◆ **REQUIREMENT**:
Determine how many lines in these records hold "Given". Only the number is wanted.

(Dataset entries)
--*--

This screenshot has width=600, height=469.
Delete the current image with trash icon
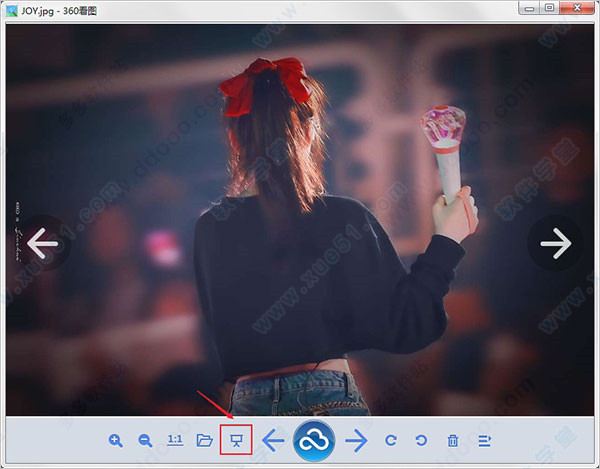click(x=453, y=440)
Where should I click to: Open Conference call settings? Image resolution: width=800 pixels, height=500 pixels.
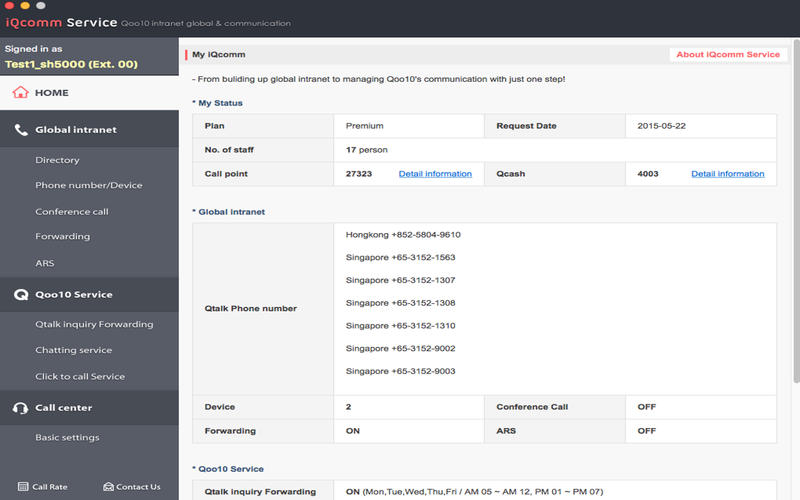pyautogui.click(x=72, y=212)
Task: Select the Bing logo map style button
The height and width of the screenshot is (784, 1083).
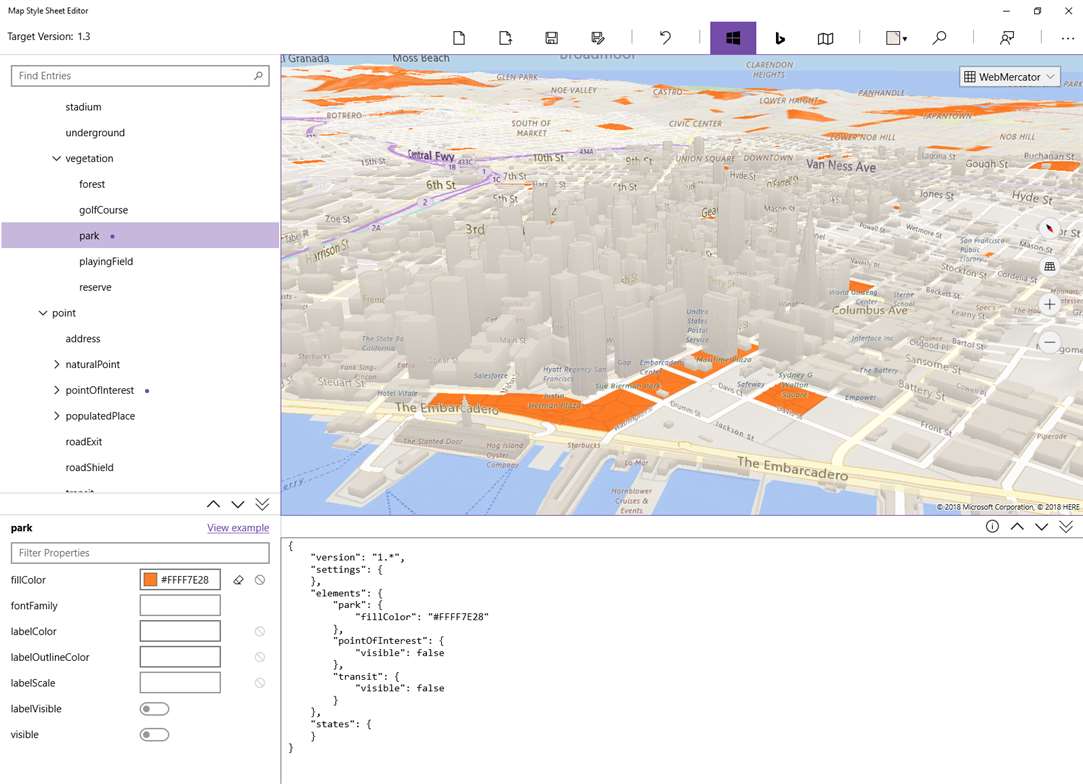Action: point(780,38)
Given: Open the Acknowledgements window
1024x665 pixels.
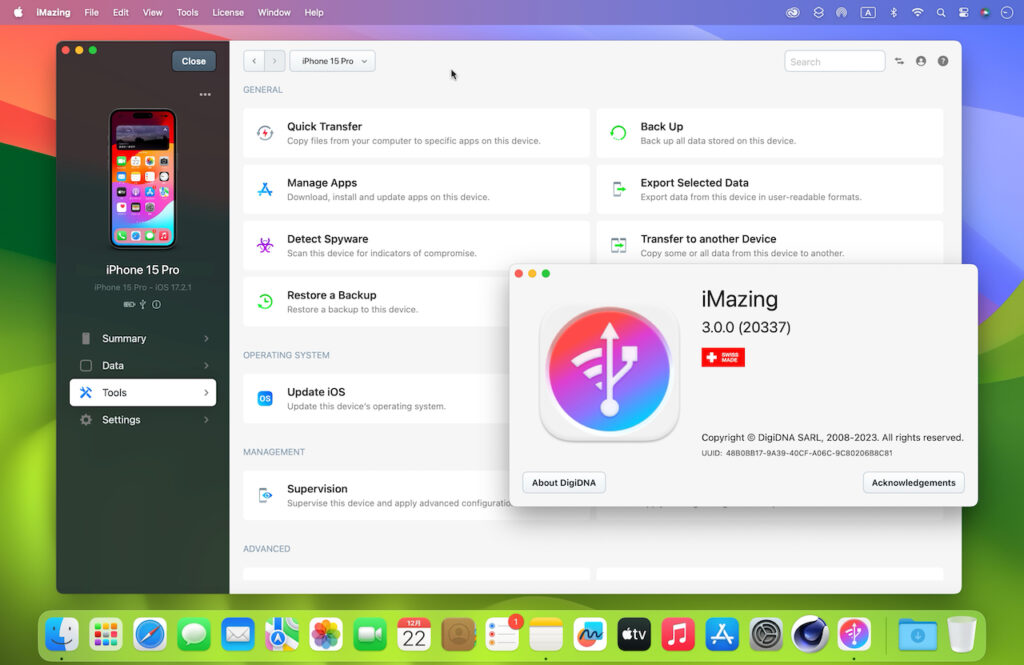Looking at the screenshot, I should (913, 482).
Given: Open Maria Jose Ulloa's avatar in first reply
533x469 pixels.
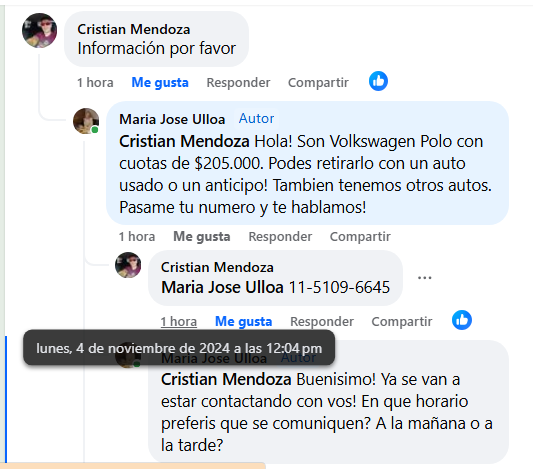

--*--

◆ **WRITTEN SOLUTION**:
2